Open Access Article
Zong-Rong Yea,
I.-Shou Huangab,
Yu-Te Chanac,
Zhong-Ji Lia,
Chen-Cheng Liaoa,
Hao-Rong Tsaia,
Meng-Chi Hsieha,
Chun-Chih Changad and
Ming-Kang Tsai
*a
aDepartment of Chemistry, National Taiwan Normal University, Taipei, 11677, Taiwan. E-mail: mktsai@ntnu.edu.tw
bDepartment of Chemistry, The University of Chicago, Chicago, IL 60637, USA
cTheoretical Chemistry and Catalysis Research Center, Technical University Munich, Lichtenbergstr. 4, 85747 Garching, Germany
dDepartment of Chemical and Materials Engineering, Chinese Culture University, Taipei, 11114, Taiwan
First published on 23rd June 2020
Organic fluorescent molecules play critical roles in fluorescence inspection, biological probes, and labeling indicators. More than ten thousand organic fluorescent molecules were imported in this study, followed by a machine learning based approach for extracting the intrinsic structural characteristics that were found to correlate with the fluorescence emission. A systematic informatics procedure was introduced, starting from descriptor cleaning, descriptor space reduction, and statistical-meaningful regression to build a broad and valid model for estimating the fluorescence emission wavelength. The least absolute shrinkage and selection operator (Lasso) regression coupling with the random forest model was finally reported as the numerical predictor as well as being fulfilled with the statistical criteria. Such an informatics model appeared to bring comparable predictive ability, being complementary to the conventional time-dependent density functional theory method in emission wavelength prediction, however, with a fractional computational expense.

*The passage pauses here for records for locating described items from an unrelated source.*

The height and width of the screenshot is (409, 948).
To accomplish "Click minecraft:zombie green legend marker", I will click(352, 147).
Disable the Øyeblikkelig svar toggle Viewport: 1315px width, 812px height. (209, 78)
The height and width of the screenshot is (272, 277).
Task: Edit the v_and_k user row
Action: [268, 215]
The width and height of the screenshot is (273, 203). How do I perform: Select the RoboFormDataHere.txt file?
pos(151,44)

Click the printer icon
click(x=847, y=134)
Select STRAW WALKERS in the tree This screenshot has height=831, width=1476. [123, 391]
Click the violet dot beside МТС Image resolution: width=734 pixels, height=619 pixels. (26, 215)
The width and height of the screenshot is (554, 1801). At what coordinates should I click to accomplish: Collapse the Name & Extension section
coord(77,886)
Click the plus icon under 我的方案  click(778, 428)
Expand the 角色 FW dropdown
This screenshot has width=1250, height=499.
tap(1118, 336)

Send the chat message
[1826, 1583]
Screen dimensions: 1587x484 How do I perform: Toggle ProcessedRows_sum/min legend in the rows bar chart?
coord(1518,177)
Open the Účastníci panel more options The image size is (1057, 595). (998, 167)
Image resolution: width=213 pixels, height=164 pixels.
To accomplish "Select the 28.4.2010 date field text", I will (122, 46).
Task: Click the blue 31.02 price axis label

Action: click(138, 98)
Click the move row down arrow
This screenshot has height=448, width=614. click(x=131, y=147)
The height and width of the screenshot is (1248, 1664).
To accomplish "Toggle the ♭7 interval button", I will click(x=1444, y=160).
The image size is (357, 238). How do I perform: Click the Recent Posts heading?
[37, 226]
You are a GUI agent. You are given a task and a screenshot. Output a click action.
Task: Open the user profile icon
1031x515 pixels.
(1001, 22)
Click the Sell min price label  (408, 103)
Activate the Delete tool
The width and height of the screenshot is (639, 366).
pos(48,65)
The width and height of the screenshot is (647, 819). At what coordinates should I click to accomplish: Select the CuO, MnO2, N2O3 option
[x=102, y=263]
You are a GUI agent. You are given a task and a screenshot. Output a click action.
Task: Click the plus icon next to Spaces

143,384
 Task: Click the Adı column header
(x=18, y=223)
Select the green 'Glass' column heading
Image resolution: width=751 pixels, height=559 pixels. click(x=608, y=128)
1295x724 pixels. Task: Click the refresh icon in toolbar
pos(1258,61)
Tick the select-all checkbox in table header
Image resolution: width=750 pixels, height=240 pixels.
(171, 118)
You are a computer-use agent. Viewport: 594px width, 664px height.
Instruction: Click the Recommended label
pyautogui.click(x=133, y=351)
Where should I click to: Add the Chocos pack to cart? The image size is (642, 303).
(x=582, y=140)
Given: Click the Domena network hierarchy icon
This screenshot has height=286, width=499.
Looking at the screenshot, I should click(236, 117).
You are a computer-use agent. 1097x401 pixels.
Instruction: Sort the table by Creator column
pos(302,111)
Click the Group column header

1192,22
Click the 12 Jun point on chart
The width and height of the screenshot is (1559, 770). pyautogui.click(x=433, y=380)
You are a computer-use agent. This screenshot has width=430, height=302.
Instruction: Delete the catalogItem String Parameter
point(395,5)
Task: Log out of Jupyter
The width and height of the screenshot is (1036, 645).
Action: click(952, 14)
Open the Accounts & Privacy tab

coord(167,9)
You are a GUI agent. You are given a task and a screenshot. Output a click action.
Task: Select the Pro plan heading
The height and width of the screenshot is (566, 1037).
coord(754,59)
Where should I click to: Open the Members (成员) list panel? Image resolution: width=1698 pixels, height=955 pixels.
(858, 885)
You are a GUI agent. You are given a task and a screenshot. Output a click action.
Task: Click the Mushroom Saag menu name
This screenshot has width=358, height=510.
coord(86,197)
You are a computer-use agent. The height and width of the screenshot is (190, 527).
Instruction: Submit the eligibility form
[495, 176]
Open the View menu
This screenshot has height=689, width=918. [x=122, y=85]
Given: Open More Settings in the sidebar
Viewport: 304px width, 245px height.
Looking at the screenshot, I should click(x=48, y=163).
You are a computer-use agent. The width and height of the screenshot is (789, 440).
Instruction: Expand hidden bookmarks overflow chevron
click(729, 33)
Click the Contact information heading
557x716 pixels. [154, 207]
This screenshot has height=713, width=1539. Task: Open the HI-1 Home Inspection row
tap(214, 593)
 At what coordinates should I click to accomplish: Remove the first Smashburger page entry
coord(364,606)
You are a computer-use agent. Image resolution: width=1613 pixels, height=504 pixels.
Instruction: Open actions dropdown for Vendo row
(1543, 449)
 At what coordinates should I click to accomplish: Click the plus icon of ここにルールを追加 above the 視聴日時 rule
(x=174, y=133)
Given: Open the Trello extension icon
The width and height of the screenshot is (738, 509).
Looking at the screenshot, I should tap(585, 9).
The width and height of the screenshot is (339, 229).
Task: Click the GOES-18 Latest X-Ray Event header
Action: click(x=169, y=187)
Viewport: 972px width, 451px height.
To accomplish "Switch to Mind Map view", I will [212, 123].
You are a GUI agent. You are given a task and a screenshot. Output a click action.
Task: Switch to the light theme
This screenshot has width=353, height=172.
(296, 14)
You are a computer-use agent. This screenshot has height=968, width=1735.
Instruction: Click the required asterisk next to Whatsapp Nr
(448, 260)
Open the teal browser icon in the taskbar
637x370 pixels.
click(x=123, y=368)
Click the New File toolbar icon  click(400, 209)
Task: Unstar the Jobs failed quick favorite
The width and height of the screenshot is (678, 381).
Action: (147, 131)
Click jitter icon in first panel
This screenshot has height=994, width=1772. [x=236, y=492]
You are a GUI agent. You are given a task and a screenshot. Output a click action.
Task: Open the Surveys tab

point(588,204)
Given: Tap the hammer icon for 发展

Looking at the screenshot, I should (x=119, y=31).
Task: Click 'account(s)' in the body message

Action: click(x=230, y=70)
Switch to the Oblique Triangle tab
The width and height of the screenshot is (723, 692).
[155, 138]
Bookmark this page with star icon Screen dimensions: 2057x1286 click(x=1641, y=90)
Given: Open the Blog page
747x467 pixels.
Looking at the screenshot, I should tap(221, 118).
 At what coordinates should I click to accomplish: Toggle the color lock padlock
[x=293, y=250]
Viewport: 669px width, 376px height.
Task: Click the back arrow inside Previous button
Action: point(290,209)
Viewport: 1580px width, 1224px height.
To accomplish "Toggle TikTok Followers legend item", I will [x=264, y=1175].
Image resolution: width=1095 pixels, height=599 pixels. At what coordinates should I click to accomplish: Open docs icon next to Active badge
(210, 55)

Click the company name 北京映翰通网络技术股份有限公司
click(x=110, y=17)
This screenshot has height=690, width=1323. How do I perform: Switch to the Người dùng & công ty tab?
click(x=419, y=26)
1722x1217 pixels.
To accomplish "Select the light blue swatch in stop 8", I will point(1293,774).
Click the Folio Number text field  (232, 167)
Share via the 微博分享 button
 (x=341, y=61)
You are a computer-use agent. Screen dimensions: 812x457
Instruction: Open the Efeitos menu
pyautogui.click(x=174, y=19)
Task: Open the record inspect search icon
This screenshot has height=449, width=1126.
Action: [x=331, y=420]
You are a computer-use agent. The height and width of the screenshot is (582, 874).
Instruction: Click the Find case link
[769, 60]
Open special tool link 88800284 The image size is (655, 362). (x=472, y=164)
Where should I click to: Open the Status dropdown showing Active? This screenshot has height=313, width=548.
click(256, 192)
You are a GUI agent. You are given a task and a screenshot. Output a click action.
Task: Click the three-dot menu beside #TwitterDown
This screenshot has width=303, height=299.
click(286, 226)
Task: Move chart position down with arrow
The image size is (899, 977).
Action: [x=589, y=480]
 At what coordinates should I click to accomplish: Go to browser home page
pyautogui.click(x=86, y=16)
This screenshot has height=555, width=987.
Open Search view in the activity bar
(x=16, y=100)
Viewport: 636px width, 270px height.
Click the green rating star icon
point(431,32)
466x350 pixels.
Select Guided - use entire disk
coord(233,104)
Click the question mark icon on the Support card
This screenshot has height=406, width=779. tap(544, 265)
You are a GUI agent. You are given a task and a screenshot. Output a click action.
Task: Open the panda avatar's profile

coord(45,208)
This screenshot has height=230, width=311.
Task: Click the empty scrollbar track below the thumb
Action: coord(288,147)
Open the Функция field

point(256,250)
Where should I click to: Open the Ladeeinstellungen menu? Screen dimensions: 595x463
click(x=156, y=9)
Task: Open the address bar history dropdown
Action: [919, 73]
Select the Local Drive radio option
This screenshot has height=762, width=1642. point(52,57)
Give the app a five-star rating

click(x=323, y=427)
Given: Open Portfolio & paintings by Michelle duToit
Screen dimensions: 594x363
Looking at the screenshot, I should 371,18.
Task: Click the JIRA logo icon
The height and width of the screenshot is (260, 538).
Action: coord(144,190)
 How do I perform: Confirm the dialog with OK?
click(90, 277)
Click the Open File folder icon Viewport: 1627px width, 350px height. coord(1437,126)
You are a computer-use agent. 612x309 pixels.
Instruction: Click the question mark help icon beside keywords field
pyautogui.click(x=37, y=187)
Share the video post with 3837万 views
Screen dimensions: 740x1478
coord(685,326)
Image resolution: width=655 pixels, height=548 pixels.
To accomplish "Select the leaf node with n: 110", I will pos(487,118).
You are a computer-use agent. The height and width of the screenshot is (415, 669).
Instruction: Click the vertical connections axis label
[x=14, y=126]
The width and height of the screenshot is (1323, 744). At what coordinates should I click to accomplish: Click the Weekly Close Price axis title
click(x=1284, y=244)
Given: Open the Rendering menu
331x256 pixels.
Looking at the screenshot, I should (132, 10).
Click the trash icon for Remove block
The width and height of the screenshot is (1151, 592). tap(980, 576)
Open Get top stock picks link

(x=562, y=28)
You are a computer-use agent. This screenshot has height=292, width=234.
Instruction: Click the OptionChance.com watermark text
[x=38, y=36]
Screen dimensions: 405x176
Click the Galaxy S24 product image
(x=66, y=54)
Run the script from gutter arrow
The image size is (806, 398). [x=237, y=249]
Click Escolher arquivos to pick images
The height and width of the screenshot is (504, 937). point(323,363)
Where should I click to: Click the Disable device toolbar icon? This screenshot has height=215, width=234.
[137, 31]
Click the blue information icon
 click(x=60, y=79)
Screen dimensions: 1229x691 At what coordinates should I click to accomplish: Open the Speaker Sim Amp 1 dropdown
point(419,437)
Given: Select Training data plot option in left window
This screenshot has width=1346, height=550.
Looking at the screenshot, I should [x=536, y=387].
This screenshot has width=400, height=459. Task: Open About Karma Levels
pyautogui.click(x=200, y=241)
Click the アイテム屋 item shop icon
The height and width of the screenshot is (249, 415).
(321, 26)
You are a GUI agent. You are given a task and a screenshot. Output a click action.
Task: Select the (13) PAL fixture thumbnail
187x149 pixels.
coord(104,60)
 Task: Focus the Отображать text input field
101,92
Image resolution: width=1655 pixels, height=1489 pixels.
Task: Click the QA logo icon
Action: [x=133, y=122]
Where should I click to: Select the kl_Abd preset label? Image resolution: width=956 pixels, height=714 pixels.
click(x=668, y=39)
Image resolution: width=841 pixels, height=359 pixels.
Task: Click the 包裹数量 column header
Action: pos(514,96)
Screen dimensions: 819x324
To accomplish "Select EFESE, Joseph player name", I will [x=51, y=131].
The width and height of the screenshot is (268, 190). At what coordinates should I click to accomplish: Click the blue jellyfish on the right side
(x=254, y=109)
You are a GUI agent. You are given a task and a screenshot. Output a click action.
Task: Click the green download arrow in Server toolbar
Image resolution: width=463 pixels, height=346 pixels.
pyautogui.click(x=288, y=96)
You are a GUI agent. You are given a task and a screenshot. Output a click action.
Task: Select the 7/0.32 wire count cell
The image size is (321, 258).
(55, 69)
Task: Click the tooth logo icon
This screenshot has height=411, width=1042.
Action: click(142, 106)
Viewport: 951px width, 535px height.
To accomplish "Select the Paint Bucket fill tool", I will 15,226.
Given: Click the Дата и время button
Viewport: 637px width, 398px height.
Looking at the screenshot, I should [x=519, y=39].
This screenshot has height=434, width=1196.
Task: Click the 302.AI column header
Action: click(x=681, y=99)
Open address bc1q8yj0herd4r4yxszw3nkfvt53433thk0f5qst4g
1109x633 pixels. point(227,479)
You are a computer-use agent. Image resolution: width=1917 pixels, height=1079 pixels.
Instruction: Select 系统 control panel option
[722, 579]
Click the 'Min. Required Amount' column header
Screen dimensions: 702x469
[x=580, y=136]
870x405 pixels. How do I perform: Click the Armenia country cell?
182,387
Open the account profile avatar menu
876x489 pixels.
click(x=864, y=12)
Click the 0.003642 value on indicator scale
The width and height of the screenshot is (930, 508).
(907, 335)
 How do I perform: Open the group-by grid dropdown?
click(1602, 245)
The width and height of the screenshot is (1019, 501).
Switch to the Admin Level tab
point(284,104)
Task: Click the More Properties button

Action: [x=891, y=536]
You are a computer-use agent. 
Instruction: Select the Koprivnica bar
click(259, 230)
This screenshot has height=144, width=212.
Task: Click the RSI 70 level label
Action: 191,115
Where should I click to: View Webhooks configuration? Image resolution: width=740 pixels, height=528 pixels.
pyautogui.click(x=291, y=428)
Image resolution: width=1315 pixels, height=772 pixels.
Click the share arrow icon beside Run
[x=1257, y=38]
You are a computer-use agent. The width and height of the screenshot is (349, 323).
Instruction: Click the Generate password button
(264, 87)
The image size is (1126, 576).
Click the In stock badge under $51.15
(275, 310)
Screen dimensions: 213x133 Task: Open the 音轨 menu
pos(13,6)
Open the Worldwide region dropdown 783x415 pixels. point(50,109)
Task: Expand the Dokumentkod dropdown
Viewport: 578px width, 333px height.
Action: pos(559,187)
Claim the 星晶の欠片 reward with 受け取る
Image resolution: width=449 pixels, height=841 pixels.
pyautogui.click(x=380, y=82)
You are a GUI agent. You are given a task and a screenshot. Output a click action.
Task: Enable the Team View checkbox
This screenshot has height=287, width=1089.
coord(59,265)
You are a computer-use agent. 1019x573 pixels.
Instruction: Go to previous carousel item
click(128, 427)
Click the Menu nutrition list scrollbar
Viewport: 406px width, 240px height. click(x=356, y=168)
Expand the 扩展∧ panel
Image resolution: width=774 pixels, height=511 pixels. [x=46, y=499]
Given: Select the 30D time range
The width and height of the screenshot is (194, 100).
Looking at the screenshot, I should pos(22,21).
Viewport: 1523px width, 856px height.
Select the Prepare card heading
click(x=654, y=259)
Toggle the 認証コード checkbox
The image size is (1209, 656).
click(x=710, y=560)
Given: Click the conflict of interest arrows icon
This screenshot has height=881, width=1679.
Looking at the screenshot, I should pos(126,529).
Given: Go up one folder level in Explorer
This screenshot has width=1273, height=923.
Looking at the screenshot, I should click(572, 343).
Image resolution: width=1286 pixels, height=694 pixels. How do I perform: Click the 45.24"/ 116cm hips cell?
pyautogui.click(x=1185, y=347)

All these fluorescent molecule applications and properties are closely related to the interactions of different chemical bonding structures at different electronic states, leading to the conventional schematic representation of Jablonski diagram.4 For a long history, chemists have been searching for the fluorescent core structures ranging from biological proteins and peptides, small organic molecules, other synthetic oligomers or polymers.5 One of the organic fluorescent core structures is coumarin isolated from tonka beans in 1820.6 In 2012, Chen et al. studied the coumarin related chromophores, and discovered two isomers with the inversed tetracyclic pyrazolo[3,4-b]pyridine structures with the distinctive fluorescence emission wavelengths.7 In addition to coumarin, various organic core structures have been introduced for the optical applications, e.g. xanthene, cyanine, squaraine, naphthalene, oxadiazole, anthracene, pyrene, oxazine, acridine, arylmethine, and tetrapyrrole.3 In order to build a new fluorescent molecule, chemists are prone to explore the available core structure and modify its chemical bonding environment to advance the corresponding photophysical and photochemical properties.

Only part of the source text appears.